> Provided text
---------------

Curating Filters To Become A Better Investor


When it comes to investing, making good decisions consistently is hard.  Emotion often gets in the way.  It’s not that emotion is a bad thing, but when it comes to investing, emotion hurts more than it helps.

It’s easy to be swayed by the negative sentiment around one investment, only to be overly persuaded by the positive sentiment surrounding yet another.  So how do we free ourselves from this emotional rollercoaster?

Furthermore, how can a mere human make a good decision with the mountain of data available at our fingertips?  How do we not fall victim to analysis paralysis when the internet provides too much information for a human to realistically process?

It seems like a tricky problem to solve until you realize it’s already been solved before

 

Filters & Checklists

Warren Buffett is famous for making multi-billion dollar investment decisions in just a few hours time.  He often can buy a company after only reading an annual report.  He never meets with management and never tours the company’s offices.

How does he make successful decisions so quickly?  By passing his investing ideas through a series of filters.

In 2009, Buffett is quoted as saying to a group of MBA students that he has a set of “roughly ten” filters that he passes his investing ideas through.  But to my knowledge he’s only described four of them in public.

Other great investors like Charlie Munger or Mohnish Pabrai call their version “a checklist”.  Just like airline pilots that run through pre-flight checklists before they fly, these investors run through a checklist so they don’t screw up.

southwest plane
Humans are fallible: Before a pilot takes millions of dollars in equipment and hundreds of human lives into the air, he runs through a checklist. Few investors even bother to take such precautions despite the risks.

Thankfully, bad investing decisions rarely end in death.

The concept is simple — Filters & Checklists keep the human mind focused by:

  1. Making objective decisions. Not decisions based on emotion or market sentiment.
  2. Avoiding mistakes that could lead to a investing disaster.
  3. Analyzing the most important variables instead of getting lost in the weeds of endless data.

---------------

> Raw data
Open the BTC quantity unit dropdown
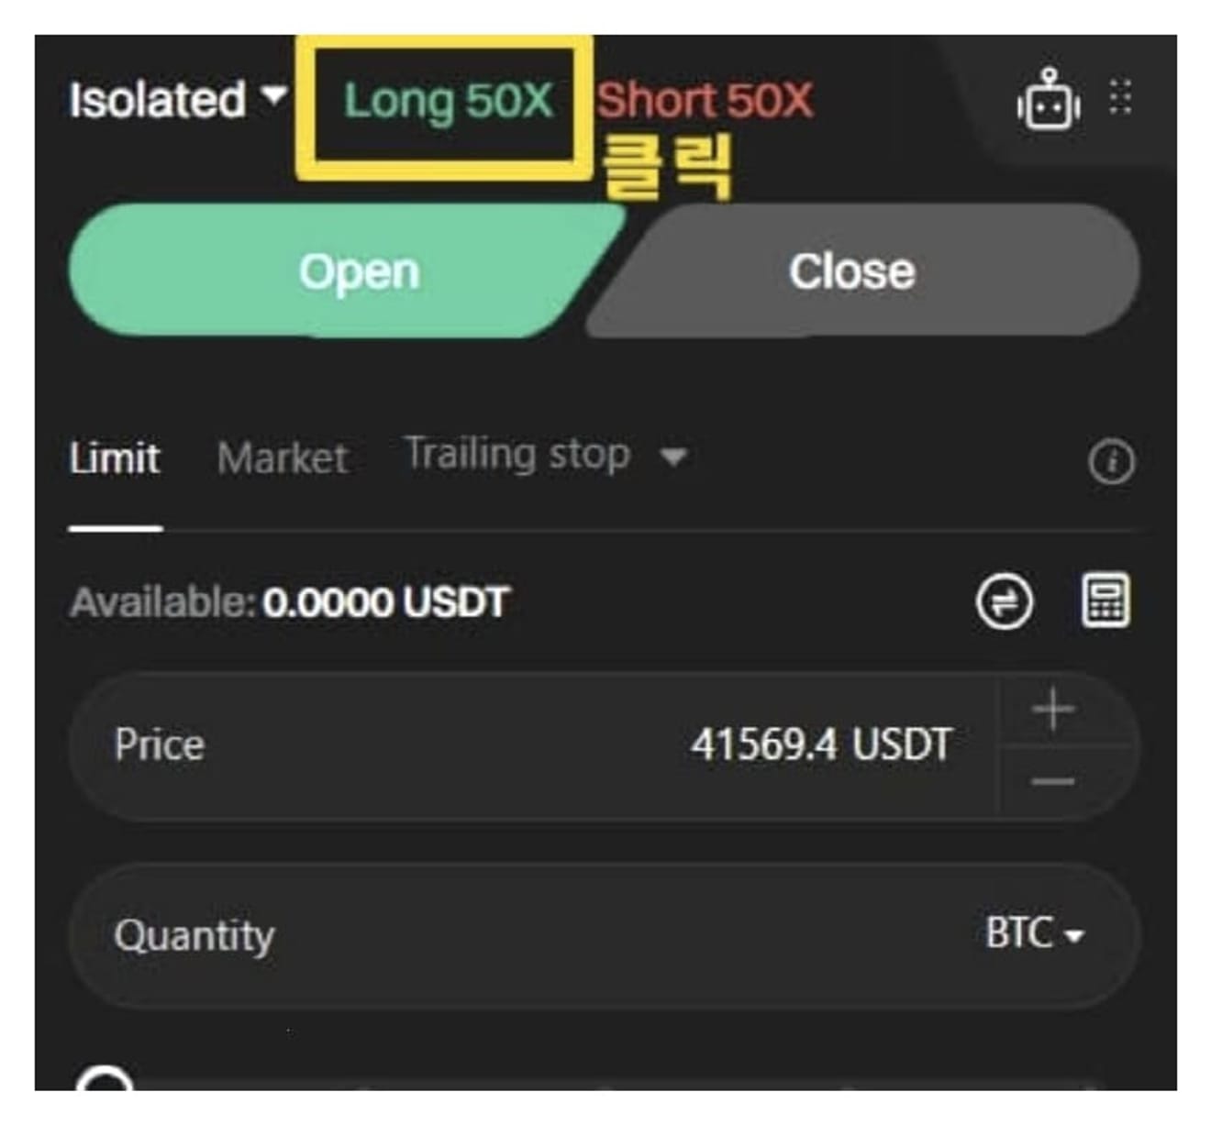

---------------

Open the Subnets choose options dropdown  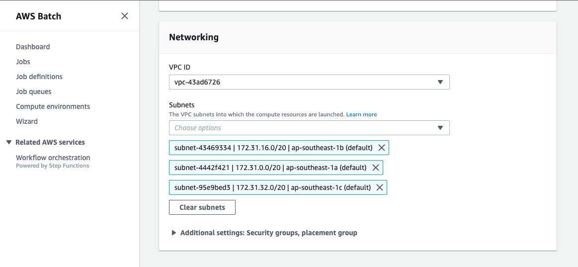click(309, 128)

---------------

> Your tasks
A. Answer these questions using the article on investing filters and checklists:
(i) In what year was Buffett quoted telling a group of MBA students about his filters?
(ii) According to the author, how many of Buffett's filters has he described in public?
(iii) What do Charlie Munger and Mohnish Pabrai call their version of filters?
B. Continue the article on investing filters and checklists from where it stops.

> Outputs in order
A.
(i) 2009
(ii) Four
(iii) A checklist

B.
Thankfully, utilizing filters & checklists doesn’t require you to have an IQ of 180.  Neither does it require you to have an army of analysts or a super computer processing data all day.

Anybody can setup a series of investing filters.  I have, and its made me a better investor.

However, the idea does require discipline to use it consistently.

 

Why I Like The Word ‘Filter’

Personally I like the using the word “Filter” because it captures the idea so much more clearly for me — filtering out the junk so only the good stuff remains.  Just like the air filter in your car that removes all the dirt, dust, and pollen.

Why does this work in investing?  To quote the famous investor Howard Marks, “If we avoid the losers, the winners will take care of themselves.”

In other words, it’s better to miss a few really amazing investments rather than to screw up and put money into junky losers.  Filters help us clear out the garbage.

The idea of a “checklist” is about making certain you don’t miss important things —  Did you check to make sure the cabin door was closed before flying?  Is there fuel in the tank?  That sort of thing.

The difference is probably just semantics, but I like the word “filter” a tiny bit better.  I think it matches my investing process a little bit closer…

Typically I’ll be reading about a company and wonder if I should invest.  To answer the question I quickly pass it through my filters.  Most ideas won’t make it past the first couple filters.

This often takes only 10-15 minutes to rule out most investments.  Only the rarest of ideas merit longer study.

No emotion is necessary, and no “special equipment” is required (other than a calculator).

 

A Few Of My Filters

Yes, I actually have a written list of filters.  It’s a real document I’ve maintained for years.

Mine is a spreadsheet called “The List” sitting on my laptop and it’s backed-up to the cloud.  Why is it in a spreadsheet?  No reason.  I just happened to have a spreadsheet open when I first wrote it.

Mainly I use “The List” for investing in stocks, bonds, or preferred shares, but the idea of filters could be adapted to investing in any kind of asset — index funds, real estate, or other types of business.

Today I’m going to share a few of the filters I use for stock investing.  This is by no means a complete list of my filters.  It’s just a sample.  I use these filters because they work for me.  They might not work for you.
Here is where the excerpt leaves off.